Estudió la primaria en Muna, yendo cada mañana a la escuela en un rústico transporte colectivo, con chasis de madera, que daba el servicio entre el campamento del INAH y las poblaciones cercanas. Cuando no había camión o dinero para pagarlo, Huchim iba a pie, en bicicleta o lo que se pudiera al salón de clases. Desde niño, Huchim se aburría rápido ante actividades rutinarias y a los 12 años se fue de casa en busca de mejores emociones para un cerebro que quería descubrir el mundo. Es ese viejo Uxmal él se preguntaba constantemente, ¿aquí voy a vivir toda la vida? ¿esto es todo lo que voy a ver?
Esa rebeldía inteligente lo llevó a Progreso a estudiar la secundaria en un internado como becario y a soñar con un futuro como pescador y marino. El agua lo llamaba. El llamado del agua se le escurría entre los dedos.
Ningún argumento familiar lo convenció de regresar tierra adentro y siguió buscando el mar. Cursó el bachillerato técnico en Campeche, becado de nuevo y en escuelas públicas. Allá decidió que lo suyo sería la mecánica marítima. Se veía ya trabajando en la flota mayor. Sin embargo, lo alcanzó una de las crisis eternas de la pesca en México y se encontró en Mérida trabajando como mecánico de tierra firme. Ahí, siempre oliendo a gasolina, reparando motores comunes y atrapado en una cotidianidad sin rumbo, Huchim se preguntó de nuevo, ¿a esto me voy a dedicar toda la vida?

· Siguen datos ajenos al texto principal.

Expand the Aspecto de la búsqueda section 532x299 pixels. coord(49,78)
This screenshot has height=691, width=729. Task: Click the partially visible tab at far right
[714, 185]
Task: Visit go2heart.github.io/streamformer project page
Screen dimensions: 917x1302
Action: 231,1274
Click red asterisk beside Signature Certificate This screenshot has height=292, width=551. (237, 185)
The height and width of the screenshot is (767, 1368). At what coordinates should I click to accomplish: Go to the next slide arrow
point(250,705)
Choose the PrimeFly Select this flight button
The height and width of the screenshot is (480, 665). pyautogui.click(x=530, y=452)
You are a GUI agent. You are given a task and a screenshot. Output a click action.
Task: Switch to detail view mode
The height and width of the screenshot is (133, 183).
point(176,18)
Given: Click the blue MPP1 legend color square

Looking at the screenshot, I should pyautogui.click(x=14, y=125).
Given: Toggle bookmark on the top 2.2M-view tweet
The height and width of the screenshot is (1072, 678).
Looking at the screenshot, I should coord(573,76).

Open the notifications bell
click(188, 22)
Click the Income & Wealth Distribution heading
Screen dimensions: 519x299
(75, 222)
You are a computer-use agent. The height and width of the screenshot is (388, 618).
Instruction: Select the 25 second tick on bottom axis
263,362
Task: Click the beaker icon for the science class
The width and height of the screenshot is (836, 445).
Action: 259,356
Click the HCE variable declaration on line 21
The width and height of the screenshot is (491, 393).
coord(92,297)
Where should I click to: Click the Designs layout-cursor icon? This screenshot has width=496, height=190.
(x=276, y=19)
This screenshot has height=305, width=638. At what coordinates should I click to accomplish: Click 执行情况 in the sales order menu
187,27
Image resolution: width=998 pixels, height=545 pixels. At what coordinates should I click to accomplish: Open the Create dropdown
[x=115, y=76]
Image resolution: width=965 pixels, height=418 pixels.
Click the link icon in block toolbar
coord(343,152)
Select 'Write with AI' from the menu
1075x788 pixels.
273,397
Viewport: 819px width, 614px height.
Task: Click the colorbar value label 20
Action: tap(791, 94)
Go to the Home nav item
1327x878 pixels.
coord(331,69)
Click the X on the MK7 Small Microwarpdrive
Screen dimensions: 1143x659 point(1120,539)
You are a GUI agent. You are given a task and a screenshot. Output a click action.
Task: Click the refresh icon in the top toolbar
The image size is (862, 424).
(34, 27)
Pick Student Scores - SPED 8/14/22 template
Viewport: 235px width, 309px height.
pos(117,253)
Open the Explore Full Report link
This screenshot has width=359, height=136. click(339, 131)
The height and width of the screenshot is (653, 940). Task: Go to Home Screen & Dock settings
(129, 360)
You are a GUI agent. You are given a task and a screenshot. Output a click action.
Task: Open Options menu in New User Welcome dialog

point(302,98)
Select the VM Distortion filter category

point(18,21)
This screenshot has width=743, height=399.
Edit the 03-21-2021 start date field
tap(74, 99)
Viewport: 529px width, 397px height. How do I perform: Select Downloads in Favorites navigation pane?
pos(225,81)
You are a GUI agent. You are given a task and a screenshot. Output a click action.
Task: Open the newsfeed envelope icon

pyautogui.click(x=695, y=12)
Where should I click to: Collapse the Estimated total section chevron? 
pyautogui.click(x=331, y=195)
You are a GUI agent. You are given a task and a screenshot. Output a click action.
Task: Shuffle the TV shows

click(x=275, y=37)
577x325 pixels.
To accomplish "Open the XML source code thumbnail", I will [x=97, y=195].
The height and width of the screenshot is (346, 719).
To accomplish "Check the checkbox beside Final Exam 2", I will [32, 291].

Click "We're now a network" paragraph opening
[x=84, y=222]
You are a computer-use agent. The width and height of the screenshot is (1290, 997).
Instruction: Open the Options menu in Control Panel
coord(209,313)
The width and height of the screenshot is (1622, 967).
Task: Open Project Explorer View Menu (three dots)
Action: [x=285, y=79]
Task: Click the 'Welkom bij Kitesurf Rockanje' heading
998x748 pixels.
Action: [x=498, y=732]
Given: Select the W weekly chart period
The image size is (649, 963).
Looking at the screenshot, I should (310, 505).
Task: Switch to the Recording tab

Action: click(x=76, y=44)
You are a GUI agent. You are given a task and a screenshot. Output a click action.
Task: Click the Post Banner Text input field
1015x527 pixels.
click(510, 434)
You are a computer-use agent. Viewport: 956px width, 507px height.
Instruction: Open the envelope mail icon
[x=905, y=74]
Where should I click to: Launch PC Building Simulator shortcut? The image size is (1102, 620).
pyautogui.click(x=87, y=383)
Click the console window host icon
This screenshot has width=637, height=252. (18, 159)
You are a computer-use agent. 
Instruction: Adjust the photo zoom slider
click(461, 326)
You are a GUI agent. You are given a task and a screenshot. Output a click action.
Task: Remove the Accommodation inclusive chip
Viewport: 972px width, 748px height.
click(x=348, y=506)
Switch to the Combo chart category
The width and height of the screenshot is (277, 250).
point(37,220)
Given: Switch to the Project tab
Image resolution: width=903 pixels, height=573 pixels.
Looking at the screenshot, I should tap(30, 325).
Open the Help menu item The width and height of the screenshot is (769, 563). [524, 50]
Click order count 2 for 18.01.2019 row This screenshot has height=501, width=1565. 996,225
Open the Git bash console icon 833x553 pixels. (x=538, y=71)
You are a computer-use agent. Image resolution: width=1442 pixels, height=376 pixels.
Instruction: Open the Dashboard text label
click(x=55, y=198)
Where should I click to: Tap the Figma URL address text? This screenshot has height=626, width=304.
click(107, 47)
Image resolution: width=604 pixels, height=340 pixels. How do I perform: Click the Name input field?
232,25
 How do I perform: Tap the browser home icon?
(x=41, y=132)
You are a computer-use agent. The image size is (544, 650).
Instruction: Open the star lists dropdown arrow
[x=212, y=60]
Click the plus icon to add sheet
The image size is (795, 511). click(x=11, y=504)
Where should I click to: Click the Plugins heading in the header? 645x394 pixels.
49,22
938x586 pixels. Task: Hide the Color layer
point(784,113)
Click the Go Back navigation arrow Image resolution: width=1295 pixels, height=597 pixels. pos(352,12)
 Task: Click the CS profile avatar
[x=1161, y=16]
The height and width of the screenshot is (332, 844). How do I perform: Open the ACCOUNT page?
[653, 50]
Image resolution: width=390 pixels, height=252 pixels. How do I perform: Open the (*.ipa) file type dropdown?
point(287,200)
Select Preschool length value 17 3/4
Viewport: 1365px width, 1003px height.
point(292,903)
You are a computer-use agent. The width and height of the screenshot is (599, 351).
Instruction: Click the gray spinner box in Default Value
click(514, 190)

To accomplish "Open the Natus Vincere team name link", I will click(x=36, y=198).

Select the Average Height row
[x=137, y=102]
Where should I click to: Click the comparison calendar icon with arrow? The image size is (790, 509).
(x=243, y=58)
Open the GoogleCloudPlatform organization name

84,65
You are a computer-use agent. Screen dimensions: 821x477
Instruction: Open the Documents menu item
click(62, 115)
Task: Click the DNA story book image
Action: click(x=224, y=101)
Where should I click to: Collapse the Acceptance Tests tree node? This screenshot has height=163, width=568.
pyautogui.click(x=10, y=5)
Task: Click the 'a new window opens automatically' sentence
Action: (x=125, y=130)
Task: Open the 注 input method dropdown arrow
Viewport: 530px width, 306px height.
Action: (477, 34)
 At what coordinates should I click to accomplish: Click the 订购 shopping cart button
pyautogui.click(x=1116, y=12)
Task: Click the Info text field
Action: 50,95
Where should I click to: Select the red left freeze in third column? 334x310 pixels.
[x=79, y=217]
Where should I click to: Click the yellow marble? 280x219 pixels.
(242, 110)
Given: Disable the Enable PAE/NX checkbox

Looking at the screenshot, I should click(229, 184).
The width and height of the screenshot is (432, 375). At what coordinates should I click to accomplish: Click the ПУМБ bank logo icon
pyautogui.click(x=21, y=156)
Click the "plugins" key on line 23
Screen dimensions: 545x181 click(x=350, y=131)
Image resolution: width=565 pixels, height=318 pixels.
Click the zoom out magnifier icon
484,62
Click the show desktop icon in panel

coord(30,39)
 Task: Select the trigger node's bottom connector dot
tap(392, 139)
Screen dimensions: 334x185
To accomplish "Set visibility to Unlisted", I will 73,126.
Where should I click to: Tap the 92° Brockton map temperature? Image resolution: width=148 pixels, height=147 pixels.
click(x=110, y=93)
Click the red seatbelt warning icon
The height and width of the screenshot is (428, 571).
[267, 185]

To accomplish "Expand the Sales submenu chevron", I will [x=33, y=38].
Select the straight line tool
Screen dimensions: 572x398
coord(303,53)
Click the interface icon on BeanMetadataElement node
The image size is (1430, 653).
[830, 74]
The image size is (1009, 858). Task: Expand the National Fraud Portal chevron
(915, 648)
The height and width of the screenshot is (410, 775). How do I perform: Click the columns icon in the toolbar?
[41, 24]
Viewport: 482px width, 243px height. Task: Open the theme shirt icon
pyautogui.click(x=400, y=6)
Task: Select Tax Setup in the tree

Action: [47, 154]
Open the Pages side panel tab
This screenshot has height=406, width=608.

Probó entonces trabajar para la compañía telefónica en un empleo que, decían, tenía mucho futuro. La realidad era más pueril: terminó sembrando postes, con las manos hechas pedazos y con un panorama que, tal vez, ofrecía estabilidad y un buen salario, pero ningún estímulo intelectual. Su abuelo, Don Nicolás, le ayudaba cada tarde a curtirse las heridas de las manos con el calor del comal, y esa vez fue él quien le preguntó a Huchim: ¿y a esto te vas a dedicar toda la vida?